Unfortunately for me, my office is situated in a residential, family-friendly urban neighborhood, so I often see moms and dads out walking with their kids. When I see them, I have to look away. I can’t help it. It’s the same reason that I avoid walking past the neighborhood playground in the warmer months. It just hurts too much.
But I know the reality. I’m sure life isn’t all sunshine and roses for that mom in the coffee shop. I bet that for every idyllic morning like this, there are plenty of other times when the little girl throws a tantrum or a fit and the mom wishes she could close her eyes and disappear.
However, I’d be lying if I said there weren’t days – like today – when I wouldn’t give anything to trade places with her. When I can’t help but think about all the things Mimi and I could do together if I was home with her (not to mention all the various odds and ends and errands I could take care of).
Trust me, it would be so easy to dwell in my melancholy for the rest of the day, playing endless games of “what if” as I look at the pictures of my kids plastered around my office. But really, who is that helping?
Instead, I’m going to break out my inner cheerleader and remind myself that I enjoy having a career and the financial stability that it gives my family. I’m going to think about how both my kids have blossomed and learned so much at daycare.

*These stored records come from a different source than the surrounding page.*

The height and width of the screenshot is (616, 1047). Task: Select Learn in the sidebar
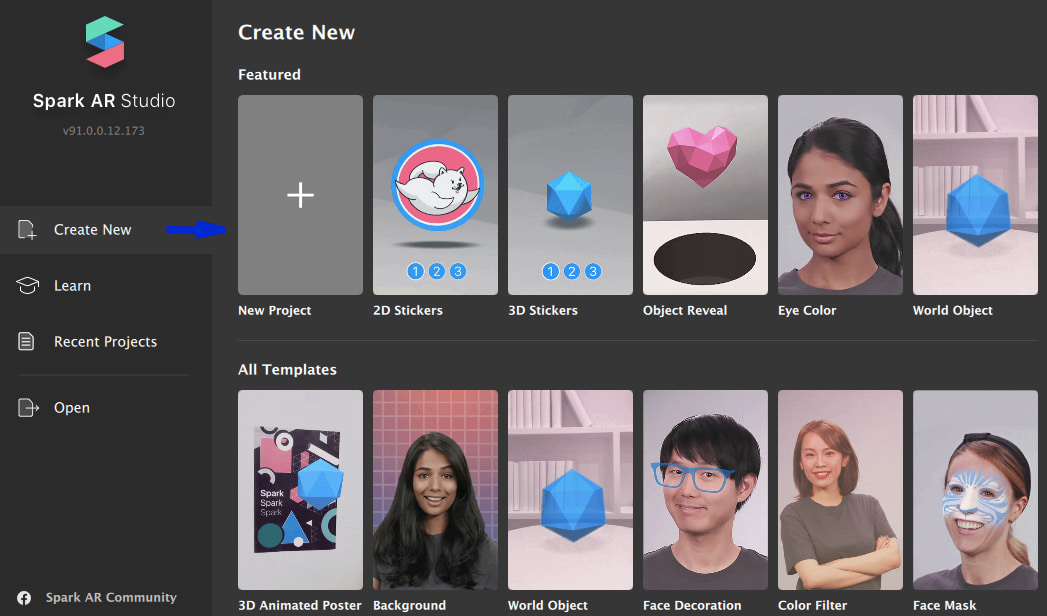click(72, 286)
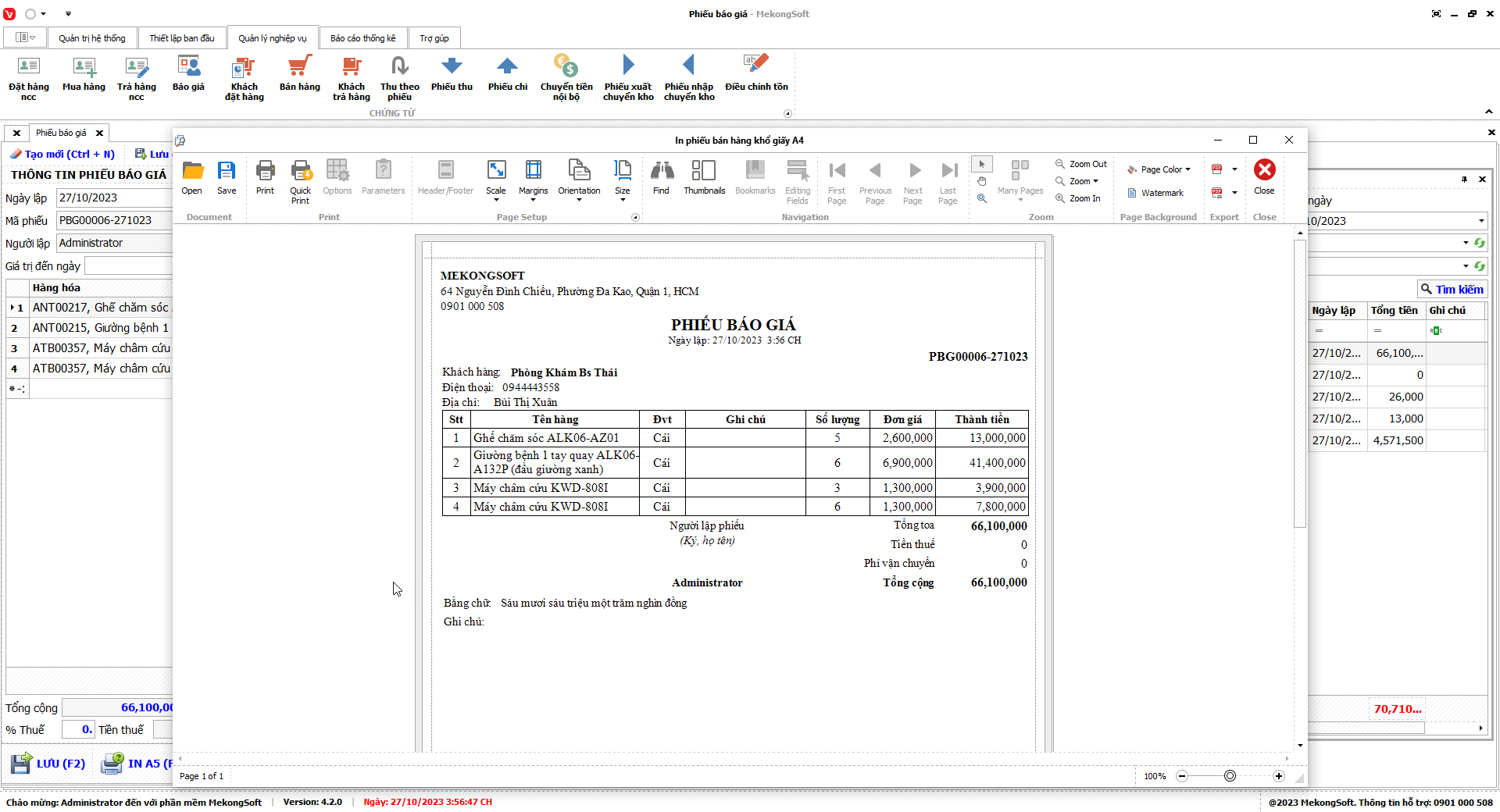The image size is (1500, 812).
Task: Click the Tìm kiếm search button
Action: [x=1452, y=289]
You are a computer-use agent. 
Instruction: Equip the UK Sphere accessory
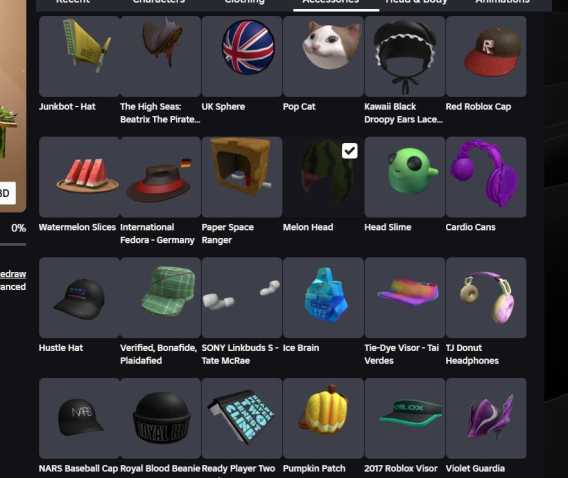point(242,56)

I’ll smile thinking about the moment when I pick Mimi up at the end of the day and she runs into my arms with a big grin, squealing, “Mommy!” And, honestly, I’ll think about those mornings when the kids are exhausted or cranky and I’m happy to be dropping them off at daycare and for the reprieve that work provides. Because I’m not quite sure I have the temperament to be home full-time, so this arrangement – while totally stressful and crazy at times – is working for our family, at least for the moment.
And you know what? I’m also going to cut myself some slack and give myself permission to feel sad sometimes. Because it’s okay to miss my kids when I’m at work – even miss them to the point where it hurts, like today. It doesn’t mean I’m a bad employee or a bad mother. It means I’m human, and that some days are simply harder than others.
Standing there in line, it struck me that the mom in the coffee shop and I probably have more in common than I thought. I bet we both feel some guilt and self-doubt about our decisions, yet we know we’re doing what’s best for our families. However, that doesn’t mean we don’t sometimes feel that the grass is greener over there on the other side.
As I walked out of the coffee shop, I glanced back over at the mom, made eye contact and gave her a small smile, and she smiled back.
At that moment, I’m pretty sure we were both thinking the same thing.
Moms: Do you ever have those “grass is greener” moments? How do you handle them?